Contre cette première proposition, je ne pense pas qu’il s’élève une seule voix. L’Autorité et la Liberté sont aussi anciennes dans le monde que la race humaine : elles naissent avec nous, et se perpétuent en chacun de nous. Remarquons seulement une chose, à laquelle peu de lecteurs feraient d’eux-mêmes attention : ces deux principes forment, pour ainsi dire, un couple, dont les deux termes, indissolublement liés l’un à l’autre, sont néanmoins irréductibles l’un dans l’autre, et restent, quoi que nous fassions, en lutte perpétuelle. L’Autorité suppose invinciblement une Liberté qui la reconnaît ou la nie ; la Liberté à son tour, dans le sens politique du mot, suppose également une Autorité qui traite avec elle, la refrène ou la tolère. Supprimez l’une des deux, l’autre n’a plus de sens : l’Autorité, sans une Liberté qui discute, résiste ou se soumet, est un vain mot ; la Liberté, sans une Autorité qui lui fasse contre-poids, est un non-sens.

• [Consigne proposée 1]: Recopiez à l'identique les lignes du listing, de la toute première jusqu'à celle qui contient « (162, 627). », cette dernière comprise.

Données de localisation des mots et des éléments
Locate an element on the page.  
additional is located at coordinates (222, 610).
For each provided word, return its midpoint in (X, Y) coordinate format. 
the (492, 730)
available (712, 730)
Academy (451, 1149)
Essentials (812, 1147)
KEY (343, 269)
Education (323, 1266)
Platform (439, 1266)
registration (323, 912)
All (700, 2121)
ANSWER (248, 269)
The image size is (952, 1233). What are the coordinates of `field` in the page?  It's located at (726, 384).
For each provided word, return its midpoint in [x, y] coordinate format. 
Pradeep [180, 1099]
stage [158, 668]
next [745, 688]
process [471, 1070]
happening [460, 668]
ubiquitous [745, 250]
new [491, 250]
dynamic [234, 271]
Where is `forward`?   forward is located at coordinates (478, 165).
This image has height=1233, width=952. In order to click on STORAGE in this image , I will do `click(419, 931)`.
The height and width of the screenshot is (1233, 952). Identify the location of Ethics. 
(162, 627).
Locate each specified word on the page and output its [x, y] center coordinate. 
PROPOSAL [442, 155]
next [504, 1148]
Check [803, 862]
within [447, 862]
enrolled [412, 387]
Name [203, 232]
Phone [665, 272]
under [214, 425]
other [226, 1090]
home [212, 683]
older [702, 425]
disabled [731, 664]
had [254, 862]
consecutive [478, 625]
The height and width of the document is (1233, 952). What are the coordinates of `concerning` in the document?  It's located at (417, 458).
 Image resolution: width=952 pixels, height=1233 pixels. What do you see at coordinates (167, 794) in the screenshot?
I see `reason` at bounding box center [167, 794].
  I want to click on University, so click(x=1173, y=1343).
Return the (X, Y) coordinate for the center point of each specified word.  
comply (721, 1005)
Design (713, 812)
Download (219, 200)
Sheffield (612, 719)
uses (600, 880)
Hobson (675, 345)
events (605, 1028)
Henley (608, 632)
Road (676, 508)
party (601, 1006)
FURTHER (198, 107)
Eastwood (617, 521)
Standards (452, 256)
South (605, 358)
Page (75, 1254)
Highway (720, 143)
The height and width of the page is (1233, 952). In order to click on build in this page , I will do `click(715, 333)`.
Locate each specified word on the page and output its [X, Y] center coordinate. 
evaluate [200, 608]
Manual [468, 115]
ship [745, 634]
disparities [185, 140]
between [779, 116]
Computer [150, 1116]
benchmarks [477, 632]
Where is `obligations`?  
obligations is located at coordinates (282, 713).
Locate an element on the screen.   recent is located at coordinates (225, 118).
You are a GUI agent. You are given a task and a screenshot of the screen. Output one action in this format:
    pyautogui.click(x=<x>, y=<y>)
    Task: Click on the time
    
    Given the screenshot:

• [Consigne proposée 2]: Poursuivez le passage sur l'Autorité et la Liberté à partir de sa dernière phrase.

• [Réponse rédigée 1]:
Locate an element on the page.  
additional is located at coordinates (222, 610).
For each provided word, return its midpoint in (X, Y) coordinate format. 
the (492, 730)
available (712, 730)
Academy (451, 1149)
Essentials (812, 1147)
KEY (343, 269)
Education (323, 1266)
Platform (439, 1266)
registration (323, 912)
All (700, 2121)
ANSWER (248, 269)
The image size is (952, 1233). What are the coordinates of `field` in the page?  It's located at (726, 384).
For each provided word, return its midpoint in [x, y] coordinate format. 
Pradeep [180, 1099]
stage [158, 668]
next [745, 688]
process [471, 1070]
happening [460, 668]
ubiquitous [745, 250]
new [491, 250]
dynamic [234, 271]
Where is `forward`?   forward is located at coordinates (478, 165).
This image has height=1233, width=952. In order to click on STORAGE in this image , I will do `click(419, 931)`.
The height and width of the screenshot is (1233, 952). Identify the location of Ethics. 
(162, 627).

• [Réponse rédigée 2]:
Le principe d’Autorité, principe familial, patriarcal, magistral, monarchique, théocratique, tendant à la hiérarchie, à la centralisation, à l’absorption, est donné par la Nature, donc essentiellement fatal ou divin, comme l’on voudra. Son action, combattue, entravée par le principe contraire, peut indéfiniment s’étendre ou se restreindre, mais sans pouvoir s’annihiler jamais.